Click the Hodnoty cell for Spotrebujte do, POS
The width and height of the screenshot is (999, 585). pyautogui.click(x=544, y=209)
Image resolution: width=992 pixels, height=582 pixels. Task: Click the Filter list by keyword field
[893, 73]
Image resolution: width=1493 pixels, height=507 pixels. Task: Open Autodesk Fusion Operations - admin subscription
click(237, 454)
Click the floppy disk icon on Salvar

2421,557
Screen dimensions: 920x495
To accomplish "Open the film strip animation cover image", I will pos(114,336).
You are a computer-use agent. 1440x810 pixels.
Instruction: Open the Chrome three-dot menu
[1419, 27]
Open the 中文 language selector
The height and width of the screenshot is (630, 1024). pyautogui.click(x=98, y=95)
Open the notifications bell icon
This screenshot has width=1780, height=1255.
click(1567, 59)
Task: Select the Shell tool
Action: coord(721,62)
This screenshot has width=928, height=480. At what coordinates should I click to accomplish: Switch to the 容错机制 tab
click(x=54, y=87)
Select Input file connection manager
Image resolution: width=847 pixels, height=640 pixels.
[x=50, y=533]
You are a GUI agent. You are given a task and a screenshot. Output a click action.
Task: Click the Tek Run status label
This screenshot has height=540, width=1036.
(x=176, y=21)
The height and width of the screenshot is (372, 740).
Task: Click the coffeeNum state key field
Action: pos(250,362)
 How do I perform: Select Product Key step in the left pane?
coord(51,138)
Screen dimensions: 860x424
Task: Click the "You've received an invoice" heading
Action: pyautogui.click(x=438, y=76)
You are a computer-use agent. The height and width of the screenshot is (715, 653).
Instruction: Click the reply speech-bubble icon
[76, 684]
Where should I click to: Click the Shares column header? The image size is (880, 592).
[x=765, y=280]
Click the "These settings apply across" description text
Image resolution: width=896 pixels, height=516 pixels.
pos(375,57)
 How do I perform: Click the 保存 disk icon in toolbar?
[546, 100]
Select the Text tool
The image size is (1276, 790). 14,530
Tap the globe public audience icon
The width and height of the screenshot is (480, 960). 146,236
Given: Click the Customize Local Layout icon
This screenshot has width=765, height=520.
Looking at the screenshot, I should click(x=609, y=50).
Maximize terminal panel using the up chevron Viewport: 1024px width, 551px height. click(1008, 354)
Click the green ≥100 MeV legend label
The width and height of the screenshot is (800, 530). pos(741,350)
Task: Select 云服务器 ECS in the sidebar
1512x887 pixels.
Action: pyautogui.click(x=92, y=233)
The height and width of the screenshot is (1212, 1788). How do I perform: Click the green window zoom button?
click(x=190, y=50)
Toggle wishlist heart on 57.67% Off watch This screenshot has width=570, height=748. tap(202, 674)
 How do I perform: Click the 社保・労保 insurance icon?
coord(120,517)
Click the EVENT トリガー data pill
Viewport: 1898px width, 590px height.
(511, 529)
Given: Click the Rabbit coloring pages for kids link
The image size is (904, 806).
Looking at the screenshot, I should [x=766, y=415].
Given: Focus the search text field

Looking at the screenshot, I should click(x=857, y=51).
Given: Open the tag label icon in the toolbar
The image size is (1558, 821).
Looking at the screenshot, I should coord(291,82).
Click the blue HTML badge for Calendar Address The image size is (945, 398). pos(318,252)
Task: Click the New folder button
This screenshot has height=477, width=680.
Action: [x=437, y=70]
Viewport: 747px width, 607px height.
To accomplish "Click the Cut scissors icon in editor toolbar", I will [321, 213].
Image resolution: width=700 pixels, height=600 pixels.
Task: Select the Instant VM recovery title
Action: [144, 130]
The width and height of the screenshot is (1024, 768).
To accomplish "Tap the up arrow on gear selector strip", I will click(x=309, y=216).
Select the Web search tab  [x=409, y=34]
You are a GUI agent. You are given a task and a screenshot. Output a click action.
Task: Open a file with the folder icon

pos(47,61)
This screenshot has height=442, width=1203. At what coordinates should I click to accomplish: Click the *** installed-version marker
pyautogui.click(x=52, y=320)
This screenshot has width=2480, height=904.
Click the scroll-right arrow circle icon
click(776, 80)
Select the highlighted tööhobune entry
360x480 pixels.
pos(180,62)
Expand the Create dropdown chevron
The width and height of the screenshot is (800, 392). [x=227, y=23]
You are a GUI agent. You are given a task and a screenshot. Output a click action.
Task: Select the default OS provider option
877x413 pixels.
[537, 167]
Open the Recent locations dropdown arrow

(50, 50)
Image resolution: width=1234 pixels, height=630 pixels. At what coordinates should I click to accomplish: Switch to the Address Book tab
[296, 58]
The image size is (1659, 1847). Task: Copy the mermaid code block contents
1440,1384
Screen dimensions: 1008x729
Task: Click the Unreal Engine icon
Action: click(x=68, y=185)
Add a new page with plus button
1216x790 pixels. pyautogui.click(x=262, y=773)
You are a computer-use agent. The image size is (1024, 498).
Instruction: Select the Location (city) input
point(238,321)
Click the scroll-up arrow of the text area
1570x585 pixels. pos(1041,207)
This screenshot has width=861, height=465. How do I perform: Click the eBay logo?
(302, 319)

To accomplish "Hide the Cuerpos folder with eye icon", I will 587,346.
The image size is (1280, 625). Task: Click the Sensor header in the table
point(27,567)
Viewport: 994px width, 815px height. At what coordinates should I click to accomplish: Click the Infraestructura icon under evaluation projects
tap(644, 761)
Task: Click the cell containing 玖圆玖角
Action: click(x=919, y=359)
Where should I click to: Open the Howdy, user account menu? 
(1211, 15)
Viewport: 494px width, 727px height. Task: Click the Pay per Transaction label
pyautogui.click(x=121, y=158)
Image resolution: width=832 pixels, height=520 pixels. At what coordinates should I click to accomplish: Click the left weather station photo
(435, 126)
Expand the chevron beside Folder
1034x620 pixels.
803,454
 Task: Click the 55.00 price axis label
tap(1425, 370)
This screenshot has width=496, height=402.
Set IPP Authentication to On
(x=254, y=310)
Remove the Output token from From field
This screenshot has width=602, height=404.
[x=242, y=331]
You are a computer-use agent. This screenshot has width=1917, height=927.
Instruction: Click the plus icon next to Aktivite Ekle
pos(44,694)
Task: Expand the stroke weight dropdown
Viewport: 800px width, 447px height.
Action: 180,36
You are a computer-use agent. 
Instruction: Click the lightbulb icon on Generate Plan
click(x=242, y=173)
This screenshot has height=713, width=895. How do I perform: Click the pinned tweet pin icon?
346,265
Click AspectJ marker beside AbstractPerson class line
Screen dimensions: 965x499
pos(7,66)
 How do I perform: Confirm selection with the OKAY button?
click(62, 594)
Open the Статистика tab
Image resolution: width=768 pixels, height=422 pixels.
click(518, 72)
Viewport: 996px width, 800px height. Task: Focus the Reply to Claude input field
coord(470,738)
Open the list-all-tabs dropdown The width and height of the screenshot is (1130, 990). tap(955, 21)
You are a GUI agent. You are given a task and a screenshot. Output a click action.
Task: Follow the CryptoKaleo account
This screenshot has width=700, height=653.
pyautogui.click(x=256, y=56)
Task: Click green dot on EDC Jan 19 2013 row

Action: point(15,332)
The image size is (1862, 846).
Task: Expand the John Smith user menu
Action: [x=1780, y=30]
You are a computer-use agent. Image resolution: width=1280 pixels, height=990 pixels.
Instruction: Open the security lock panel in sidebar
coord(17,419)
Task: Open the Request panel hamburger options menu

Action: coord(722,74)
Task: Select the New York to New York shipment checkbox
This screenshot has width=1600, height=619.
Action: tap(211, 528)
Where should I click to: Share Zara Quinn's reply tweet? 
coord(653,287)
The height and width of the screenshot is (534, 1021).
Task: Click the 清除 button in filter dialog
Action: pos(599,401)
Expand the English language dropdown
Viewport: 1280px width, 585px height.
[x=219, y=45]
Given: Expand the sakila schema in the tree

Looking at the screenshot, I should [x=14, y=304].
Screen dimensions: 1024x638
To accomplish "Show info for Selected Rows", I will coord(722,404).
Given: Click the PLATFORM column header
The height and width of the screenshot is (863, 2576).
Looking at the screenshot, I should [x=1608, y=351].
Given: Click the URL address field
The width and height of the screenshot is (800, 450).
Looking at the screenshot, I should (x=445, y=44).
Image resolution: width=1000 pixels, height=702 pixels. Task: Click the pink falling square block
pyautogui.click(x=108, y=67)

* _Task instructions_: All lines above with the word "beside" need to be reported.

* _Task answer_:
Expand the chevron beside Folder
Click AspectJ marker beside AbstractPerson class line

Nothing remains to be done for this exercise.